Asteroid City is, equally, not Anderson’s peak moment (that remains The Grand Budapest Hotel), but this revamped vigour in his trademarked style has manifested in perhaps his most touching and personal film since his less formally refined Royal Tenenbaums days. All the expected Anderson-isms are back in full-swing, but the director’s latest rumination on grief and existentialism comes with a clear warmth of intent that surpasses all formal trickery, keeping Asteroid City tethered firmly to Earth amid the pastel production design and endless scrolling of recognizable mugs.
In exploring these ideas, Anderson returns to framing devices similarly seen in Grand Budapest, but the effect here is admittedly far more meta and, consequently, far more exasperating for the Anderson-averse. For what it’s worth, though, these interludes not only supplement the film’s thematic grasp of seeking purpose, but are amusing enough in themselves, paralleling the primary narrative in ways that eventually break with the director’s expected stylistic choices, if only briefly enough to provide hitherto unexplored moments of catharsis in his films.
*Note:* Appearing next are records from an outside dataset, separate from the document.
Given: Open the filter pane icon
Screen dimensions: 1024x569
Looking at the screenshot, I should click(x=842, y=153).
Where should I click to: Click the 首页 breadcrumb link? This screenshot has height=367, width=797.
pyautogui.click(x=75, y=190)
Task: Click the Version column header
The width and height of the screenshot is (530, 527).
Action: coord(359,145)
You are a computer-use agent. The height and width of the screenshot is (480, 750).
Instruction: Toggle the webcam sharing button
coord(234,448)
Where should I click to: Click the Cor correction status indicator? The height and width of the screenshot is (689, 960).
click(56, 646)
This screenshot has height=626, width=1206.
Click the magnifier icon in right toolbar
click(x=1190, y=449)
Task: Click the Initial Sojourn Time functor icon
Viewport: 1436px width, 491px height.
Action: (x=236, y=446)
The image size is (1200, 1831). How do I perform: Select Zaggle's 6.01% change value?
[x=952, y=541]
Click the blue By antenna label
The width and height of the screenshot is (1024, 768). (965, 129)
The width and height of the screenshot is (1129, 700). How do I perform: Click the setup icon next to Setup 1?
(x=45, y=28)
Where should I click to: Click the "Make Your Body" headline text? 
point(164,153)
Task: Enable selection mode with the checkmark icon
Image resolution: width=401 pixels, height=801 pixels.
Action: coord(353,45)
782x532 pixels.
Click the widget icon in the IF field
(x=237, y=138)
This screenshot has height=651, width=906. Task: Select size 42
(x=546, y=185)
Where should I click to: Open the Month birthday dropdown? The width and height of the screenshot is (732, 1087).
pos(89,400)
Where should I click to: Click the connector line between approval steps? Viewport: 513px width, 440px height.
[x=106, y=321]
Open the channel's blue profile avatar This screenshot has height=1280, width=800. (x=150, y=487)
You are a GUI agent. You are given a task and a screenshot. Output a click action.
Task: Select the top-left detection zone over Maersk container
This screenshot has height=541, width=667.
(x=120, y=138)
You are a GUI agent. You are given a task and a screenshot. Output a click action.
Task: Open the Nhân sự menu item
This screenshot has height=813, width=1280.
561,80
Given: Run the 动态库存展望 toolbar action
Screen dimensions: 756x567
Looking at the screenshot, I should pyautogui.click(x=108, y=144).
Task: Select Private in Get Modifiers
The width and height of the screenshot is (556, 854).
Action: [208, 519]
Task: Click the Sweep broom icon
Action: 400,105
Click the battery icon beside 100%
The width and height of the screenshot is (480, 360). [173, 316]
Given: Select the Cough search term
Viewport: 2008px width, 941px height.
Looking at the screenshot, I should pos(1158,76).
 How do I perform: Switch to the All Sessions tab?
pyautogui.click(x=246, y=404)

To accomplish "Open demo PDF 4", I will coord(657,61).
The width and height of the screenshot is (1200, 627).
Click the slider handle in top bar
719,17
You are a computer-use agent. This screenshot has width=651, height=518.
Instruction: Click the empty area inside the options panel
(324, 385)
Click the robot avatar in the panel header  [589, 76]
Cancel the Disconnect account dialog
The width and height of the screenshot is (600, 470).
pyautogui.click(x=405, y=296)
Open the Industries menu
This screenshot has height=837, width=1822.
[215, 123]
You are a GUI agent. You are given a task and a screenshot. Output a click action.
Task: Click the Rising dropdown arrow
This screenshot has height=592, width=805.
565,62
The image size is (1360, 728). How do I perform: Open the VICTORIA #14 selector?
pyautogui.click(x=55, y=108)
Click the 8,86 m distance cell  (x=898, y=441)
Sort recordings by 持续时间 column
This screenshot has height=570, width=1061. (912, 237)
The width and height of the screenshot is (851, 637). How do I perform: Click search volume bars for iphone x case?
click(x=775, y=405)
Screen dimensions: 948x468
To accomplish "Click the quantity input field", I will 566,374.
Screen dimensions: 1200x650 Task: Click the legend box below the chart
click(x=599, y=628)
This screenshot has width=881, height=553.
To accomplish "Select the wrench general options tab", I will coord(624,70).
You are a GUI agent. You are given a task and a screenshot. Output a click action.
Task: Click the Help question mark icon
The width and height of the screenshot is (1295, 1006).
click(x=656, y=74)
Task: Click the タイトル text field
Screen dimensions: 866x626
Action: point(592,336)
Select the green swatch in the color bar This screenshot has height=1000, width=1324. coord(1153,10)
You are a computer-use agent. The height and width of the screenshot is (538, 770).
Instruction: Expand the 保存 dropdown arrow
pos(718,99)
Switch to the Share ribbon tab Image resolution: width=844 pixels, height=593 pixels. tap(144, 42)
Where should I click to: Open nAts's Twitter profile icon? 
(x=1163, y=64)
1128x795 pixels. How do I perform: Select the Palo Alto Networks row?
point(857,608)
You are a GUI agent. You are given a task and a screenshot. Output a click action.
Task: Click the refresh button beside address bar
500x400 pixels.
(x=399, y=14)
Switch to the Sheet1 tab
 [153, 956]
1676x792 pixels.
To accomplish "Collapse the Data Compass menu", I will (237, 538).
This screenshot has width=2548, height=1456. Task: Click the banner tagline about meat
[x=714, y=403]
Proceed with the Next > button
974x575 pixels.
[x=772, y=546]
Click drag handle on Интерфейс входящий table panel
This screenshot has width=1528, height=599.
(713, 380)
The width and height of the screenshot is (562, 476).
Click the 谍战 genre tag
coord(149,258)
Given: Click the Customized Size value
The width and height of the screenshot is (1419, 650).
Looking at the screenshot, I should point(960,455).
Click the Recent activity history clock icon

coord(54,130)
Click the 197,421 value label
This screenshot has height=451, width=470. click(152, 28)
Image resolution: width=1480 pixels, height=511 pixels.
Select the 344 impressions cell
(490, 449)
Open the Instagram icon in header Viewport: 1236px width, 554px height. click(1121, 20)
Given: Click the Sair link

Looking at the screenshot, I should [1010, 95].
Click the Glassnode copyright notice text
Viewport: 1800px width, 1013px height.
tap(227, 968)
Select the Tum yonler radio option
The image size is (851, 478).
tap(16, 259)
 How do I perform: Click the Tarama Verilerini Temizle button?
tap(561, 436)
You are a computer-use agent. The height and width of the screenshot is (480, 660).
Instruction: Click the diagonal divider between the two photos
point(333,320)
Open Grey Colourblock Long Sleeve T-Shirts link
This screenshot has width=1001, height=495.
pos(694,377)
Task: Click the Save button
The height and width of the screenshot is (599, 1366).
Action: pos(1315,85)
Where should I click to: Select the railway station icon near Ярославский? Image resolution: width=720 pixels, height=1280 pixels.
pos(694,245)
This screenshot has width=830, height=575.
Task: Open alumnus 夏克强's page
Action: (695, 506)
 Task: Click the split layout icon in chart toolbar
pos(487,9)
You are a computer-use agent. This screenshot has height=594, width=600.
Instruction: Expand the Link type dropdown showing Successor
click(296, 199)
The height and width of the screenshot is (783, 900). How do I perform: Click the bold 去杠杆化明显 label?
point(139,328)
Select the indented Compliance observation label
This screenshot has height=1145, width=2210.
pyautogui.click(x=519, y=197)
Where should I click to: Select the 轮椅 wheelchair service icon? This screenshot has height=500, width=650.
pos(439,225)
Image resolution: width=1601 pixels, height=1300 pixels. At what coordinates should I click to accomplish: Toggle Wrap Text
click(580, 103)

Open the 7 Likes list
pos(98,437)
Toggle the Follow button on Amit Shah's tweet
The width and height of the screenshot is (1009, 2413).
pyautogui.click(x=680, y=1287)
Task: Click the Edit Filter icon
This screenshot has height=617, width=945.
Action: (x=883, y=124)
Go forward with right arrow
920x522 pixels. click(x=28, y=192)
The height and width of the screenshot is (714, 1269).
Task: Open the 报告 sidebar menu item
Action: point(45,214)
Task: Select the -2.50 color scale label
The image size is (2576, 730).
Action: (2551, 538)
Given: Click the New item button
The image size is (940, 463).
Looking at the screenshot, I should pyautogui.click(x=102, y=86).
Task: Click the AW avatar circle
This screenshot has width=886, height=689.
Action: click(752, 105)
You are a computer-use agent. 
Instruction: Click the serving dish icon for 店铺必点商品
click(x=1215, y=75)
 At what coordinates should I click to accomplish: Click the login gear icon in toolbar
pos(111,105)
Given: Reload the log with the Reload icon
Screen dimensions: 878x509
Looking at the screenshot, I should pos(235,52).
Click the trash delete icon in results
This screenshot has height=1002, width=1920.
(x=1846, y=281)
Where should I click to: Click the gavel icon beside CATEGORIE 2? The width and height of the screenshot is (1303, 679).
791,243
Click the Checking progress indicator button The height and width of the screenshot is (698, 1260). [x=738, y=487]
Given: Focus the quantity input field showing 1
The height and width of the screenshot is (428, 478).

Possibly the greatest accomplishment Wes Anderson can attest to—aside from cultivating a style often imitated and never duplicated—is his ability to place any number of newcomers to that singular style right into the lineup without losing a step. Anderson newcomers Tom Hanks, Scarlett Johansson, Steve Carrell and Matt Dillon all fit like a glove, while Anderson cementing Jeffrey Wright and Bryan Cranston as more permanent members of his rotation becomes as welcome a sight as Asteroid City itself, presented like an old friend you’ve dearly missed. Everyone wants to work with Wes, and it’s not difficult to see why; he hasn’t gone anywhere, but his generational voice is one that leaves us longing for more as soon as he returns to his hole of antique clock gears and checkered flannel boat shorts.
Cannes 2023.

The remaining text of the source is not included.